According to some example embodiments of the inventive concepts, there is provided a hub device communicating with a plurality of end-node devices, the hub device comprising: a memory configured to store computer-readable instructions; and at least one processor configured to execute the computer-readable instructions to command the hub device to perform operations for verifying integrity of the plurality of end-node devices including, determining a root end-node device among the plurality of end-node devices and forming a tree structure with the root end-node device as a root node; receiving at least one root message authentication code from the root end-node device; and encrypting the at least one root message authentication code by using an authentication key of the root end-node device.

According to some example embodiments of the inventive concepts, there is provided a method of verifying integrity of a network system comprising a server and a plurality of clients, the method comprising: receiving, by a root client determined arbitrarily among the plurality of clients, at least one child message authentication code from a child client of the root client; verifying, by the root client, integrity of the at least one received child message authentication code; generating, by the root client, at least one root message authentication code by using an authentication key of the root client based on a result of verifying the integrity of the at least one received child message authentication code and a software configuration value of the root client, wherein the authentication key of the root client is stored in the root client; and transmitting, by the root client, the at least one root message authentication code to the server for verification.

BRIEF DESCRIPTION OF THE DRAWINGS

Some example embodiments of the inventive concepts will be more clearly understood from the following detailed description taken in conjunction with the accompanying drawings in which:

FIG. 1 illustrates a network system according to some example embodiments of the inventive concepts;

FIG. 2 illustrates a protocol of encryption technology using a symmetric key according to some example embodiments of the inventive concepts;

FIG. 3 illustrates a network authentication system according to some example embodiments of the inventive concepts;

FIG. 4 illustrates an authentication key generation protocol according to some example embodiments of the inventive concepts;

FIG. 5 illustrates an authentication message generation protocol according to some example embodiments of the inventive concepts;

FIG. 6 illustrates a network system according to some example embodiments of the inventive concepts;

FIG. 7 is a flowchart of a network preparation phase according to some example embodiments of the inventive concepts;

FIG. 8 illustrates a network system according to some example embodiments of the inventive concepts;

FIG. 9 is a flowchart of a method of verifying integrity of a network according to some example embodiments of the inventive concepts;

FIG. 10 illustrates a parent-child system according to some example embodiments of the inventive concepts;

FIG. 11 is a flowchart of a verification loop according to some example embodiments of the inventive concepts;

FIG. 12 is a flowchart of a method of generating a child message authentication code according to some example embodiments of the inventive concepts;

FIG. 13 illustrates a hub device and a root device according to some example embodiments of the inventive concepts;

FIG. 14 illustrates a software configuration value according to some example embodiments of the inventive concepts;

FIG. 15 illustrates a chain message authentication code generation protocol of a parent device according to some example embodiments of the inventive concepts;

FIG. 16 is a flowchart of a method of generating a child message authentication code according to some example embodiments of the inventive concepts;

FIG. 17 is a flowchart of a method of verifying a network system according to some example embodiments of the inventive concepts;

FIG. 18 illustrates a network system according to some example embodiments of the inventive concepts;

FIG. 19 illustrates message authentication code configurations according to some example embodiments of the inventive concepts;

FIG. 20 illustrates an Internet of Things (IoT) system according to some example embodiments of the inventive concepts; and

FIG. 21 illustrates an example of a network system applied to an open space according to some example embodiments of the inventive concepts.

DETAILED DESCRIPTION

Hereinafter, some example embodiments of the inventive concepts will be described in detail with reference to the accompanying drawings.
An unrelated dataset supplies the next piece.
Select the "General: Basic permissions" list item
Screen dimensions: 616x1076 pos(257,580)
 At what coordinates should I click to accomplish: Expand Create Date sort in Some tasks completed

Example embodiments may be described with reference to acts and symbolic representations of operations (e.g., in the form of flow charts, flow diagrams, data flow diagrams, structure diagrams, block diagrams, etc.) that may be implemented in conjunction with units and/or devices discussed in more detail below. Although discussed in a particular manner, a function or operation specified in a specific block may be performed differently from the flow specified in a flowchart, flow diagram, etc. For example, functions or operations illustrated as being performed serially in two consecutive blocks may actually be performed concurrently, simultaneously, or in some cases be performed in reverse order.

Units and/or devices according to one or more example embodiments may be implemented using hardware, a combination of hardware and software, or storage media storing software. Hardware may be implemented using processing circuity such as, but not limited to, one or more processors, one or more Central Processing Units (CPUs), one or more controllers, one or more arithmetic logic units (ALUs), one or more digital signal processors (DSPs), one or more microcomputers, one or more field programmable gate arrays (FPGAs), one or more System-on-Chips (SoCs), one or more programmable logic units (PLUs), one or more microprocessors, one or more Application Specific Integrated Circuits (ASICs), or any other device or devices capable of responding to and executing instructions in a defined manner

Software may include a computer program, program code, instructions, or some combination thereof, for independently or collectively instructing or configuring a hardware device to operate as desired. The computer program and/or program code may include program or computer-readable instructions, software components, software modules, data files, data structures, etc., capable of being implemented by one or more hardware devices, such as one or more of the hardware devices mentioned above. Examples of program code include both machine code produced by a compiler and higher level program code that is executed using an interpreter.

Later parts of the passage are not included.